The great video myth exposed

‘Pivot to video’ is a phrase that became indicative of Tennyson’s Kraken in 2017. Having roared into media consciousness at the beginning of the year, it had quickly died on the surface by the end of 2017, and already become the subject of ridicule somewhere in-between. The trouble is that many publishers, perhaps spurred on by the enviable viewability and click-thru rates reported by Facebook, began to place a heavy emphasis on video content. But as we first asked on FIPP.com in August, when you’re sitting on a train at 7:30 in the morning and struggling to pull out a 3G, let alone an internet signal, is this really the easiest way of consuming the morning’s news?
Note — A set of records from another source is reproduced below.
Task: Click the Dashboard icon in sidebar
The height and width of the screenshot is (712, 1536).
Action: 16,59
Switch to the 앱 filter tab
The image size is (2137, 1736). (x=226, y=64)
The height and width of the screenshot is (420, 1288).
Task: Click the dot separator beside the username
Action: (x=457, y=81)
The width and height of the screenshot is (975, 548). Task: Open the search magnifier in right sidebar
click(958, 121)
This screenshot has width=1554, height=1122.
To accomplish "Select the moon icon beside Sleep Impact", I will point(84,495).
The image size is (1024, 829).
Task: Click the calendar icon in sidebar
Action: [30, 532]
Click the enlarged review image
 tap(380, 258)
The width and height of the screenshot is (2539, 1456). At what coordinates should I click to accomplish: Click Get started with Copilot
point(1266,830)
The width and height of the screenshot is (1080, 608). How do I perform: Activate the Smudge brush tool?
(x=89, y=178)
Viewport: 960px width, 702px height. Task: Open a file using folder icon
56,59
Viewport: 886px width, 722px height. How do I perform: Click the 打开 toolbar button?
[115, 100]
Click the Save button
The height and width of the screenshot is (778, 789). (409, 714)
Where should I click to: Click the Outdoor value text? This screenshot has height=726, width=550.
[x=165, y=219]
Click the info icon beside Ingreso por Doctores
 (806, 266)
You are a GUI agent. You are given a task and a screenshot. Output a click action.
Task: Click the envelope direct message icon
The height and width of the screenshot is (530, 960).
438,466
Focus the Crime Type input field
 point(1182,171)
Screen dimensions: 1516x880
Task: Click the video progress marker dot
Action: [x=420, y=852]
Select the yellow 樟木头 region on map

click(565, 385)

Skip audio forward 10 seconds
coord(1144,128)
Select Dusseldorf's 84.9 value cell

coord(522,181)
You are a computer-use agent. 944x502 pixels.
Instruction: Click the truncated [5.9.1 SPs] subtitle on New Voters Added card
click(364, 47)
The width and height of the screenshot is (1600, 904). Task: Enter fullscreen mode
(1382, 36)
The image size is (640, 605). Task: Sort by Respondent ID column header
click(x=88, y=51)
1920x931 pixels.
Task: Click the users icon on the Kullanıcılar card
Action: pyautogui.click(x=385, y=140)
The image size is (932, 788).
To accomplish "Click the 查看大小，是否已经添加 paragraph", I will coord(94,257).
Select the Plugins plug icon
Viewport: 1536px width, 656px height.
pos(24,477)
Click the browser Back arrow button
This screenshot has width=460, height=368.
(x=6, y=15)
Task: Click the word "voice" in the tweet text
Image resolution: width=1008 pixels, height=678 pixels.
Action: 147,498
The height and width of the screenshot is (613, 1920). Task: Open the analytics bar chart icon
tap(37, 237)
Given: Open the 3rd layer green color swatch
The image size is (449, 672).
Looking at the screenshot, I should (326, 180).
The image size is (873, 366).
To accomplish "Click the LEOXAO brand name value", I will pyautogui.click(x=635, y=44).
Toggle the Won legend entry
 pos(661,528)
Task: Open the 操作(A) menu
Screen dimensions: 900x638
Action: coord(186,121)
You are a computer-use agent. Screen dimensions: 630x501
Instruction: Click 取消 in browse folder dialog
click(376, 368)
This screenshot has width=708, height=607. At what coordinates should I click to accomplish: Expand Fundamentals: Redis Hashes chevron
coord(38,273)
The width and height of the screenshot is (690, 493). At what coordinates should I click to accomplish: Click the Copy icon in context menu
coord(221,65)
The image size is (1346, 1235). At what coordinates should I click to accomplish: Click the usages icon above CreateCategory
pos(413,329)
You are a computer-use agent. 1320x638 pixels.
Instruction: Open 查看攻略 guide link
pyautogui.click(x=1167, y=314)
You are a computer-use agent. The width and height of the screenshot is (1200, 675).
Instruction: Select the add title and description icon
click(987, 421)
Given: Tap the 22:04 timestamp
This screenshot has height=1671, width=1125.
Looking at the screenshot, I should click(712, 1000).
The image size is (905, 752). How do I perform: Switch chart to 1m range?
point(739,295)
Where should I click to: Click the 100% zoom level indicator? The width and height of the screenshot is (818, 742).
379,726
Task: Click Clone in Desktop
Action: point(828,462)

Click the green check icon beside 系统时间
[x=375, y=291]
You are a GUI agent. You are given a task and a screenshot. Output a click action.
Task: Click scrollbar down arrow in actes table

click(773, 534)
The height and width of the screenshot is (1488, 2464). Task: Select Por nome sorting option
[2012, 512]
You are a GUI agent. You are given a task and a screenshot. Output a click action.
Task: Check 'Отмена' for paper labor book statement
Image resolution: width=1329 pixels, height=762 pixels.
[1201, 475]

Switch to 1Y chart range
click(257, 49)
Considering this trend more recently and more eloquently as part of NiemanLab’s Predictions for Journalism 2018, Susie Banikarim, editorial director of the Gizmodo Media Group, highlights that “even ad buyers are realising video isn’t some panacea”. From a year that saw Mashable sold off for a low price, new media companies like Vice and BuzzFeed undergo significant contraction, and more recently the much-hyped Videology company put up for sale, it’s an important lesson in managing the incorporation of emerging trends without betting the farm on them.

Voice

One area that saw tremendous growth in 2017 was voice. Now, you can’t turn on the television without seeing a commercial for the Amazon Echo or Google Home. In May, eMarketer reported that 35.6 million Americans would use a voice-activated assistant device at least once a month throughout the course of the year – a jump of 128.9% on 2016. It’s a tangible trend that has sparked the imagination in wider Artificial Intelligence capabilities, and has longsince seen Hearst create a tangible voice team.